* TEXT UNDER STUDY *

Carbon build up happens over a period of time. Usually the best time to decarbonize an engine is after it has done about 50,000km. This is a preventive maintenance procedure at this point and your vehicle wouldn’t have had too much carbon build up anyway.
Chemical decarbonisation
Chemical decarbonisation involves running a chemical compound along with the fuel through the engine to breakdown carbon deposits. This then gets flushed out along with the exhaust gases. There are a couple of ways in which this is done. One way is to add the chemical along with some fuel in a separate unit that is connected to the fuel intake line on the car. The engine is started and the car is allowed to run for 15-20 minutes or until the mixture is fully utilized. This applies to both petrol and diesel engines.
This method of decarbonizing the engine is alright only as a preventive maintenance routine. Doing this every 50,000km or so will prevent carbon build up in the engine and keep it clean, increasing its life.
Physical decarbonisation
For engines that have severe carbon build up, a chemical decarbonisation won’t be quite effective. In this case, one will need to do a physical decarbonisation procedure. This involves opening up the cylinder head, removing the intake and exhaust valves and physically “scrapping” the carbon deposits off the valves, cylinder head and manifolds. The exhaust pipe will also need to be dismantled and cleaned thoroughly using high-pressure water. If the exhaust muffler is clogged with carbon deposits, sometimes it will need to be heated and tapped out, before flushing with water.
Periodic maintenance and preventive maintenance are ideal for a car, to keep its engine running clean and healthy for years. Is decarbonisation necessary? Yes, but only every 50,000 km or so. Don’t fall for the friendly service advisor’s advice at a service station that this is needed at every other service!

* DATASET SECTION *
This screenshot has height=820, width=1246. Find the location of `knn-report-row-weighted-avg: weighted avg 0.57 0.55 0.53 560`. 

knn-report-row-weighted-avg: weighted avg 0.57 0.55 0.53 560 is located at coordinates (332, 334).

* PROBLEM DESCRIPTION *
Set down the portion of the engine decarbonization text starting at "Carbon build up happens" and ending at "and diesel engines.", word for word. The material is not required for the exercise.

* TASK RESPONSE *
Carbon build up happens over a period of time. Usually the best time to decarbonize an engine is after it has done about 50,000km. This is a preventive maintenance procedure at this point and your vehicle wouldn’t have had too much carbon build up anyway.
Chemical decarbonisation
Chemical decarbonisation involves running a chemical compound along with the fuel through the engine to breakdown carbon deposits. This then gets flushed out along with the exhaust gases. There are a couple of ways in which this is done. One way is to add the chemical along with some fuel in a separate unit that is connected to the fuel intake line on the car. The engine is started and the car is allowed to run for 15-20 minutes or until the mixture is fully utilized. This applies to both petrol and diesel engines.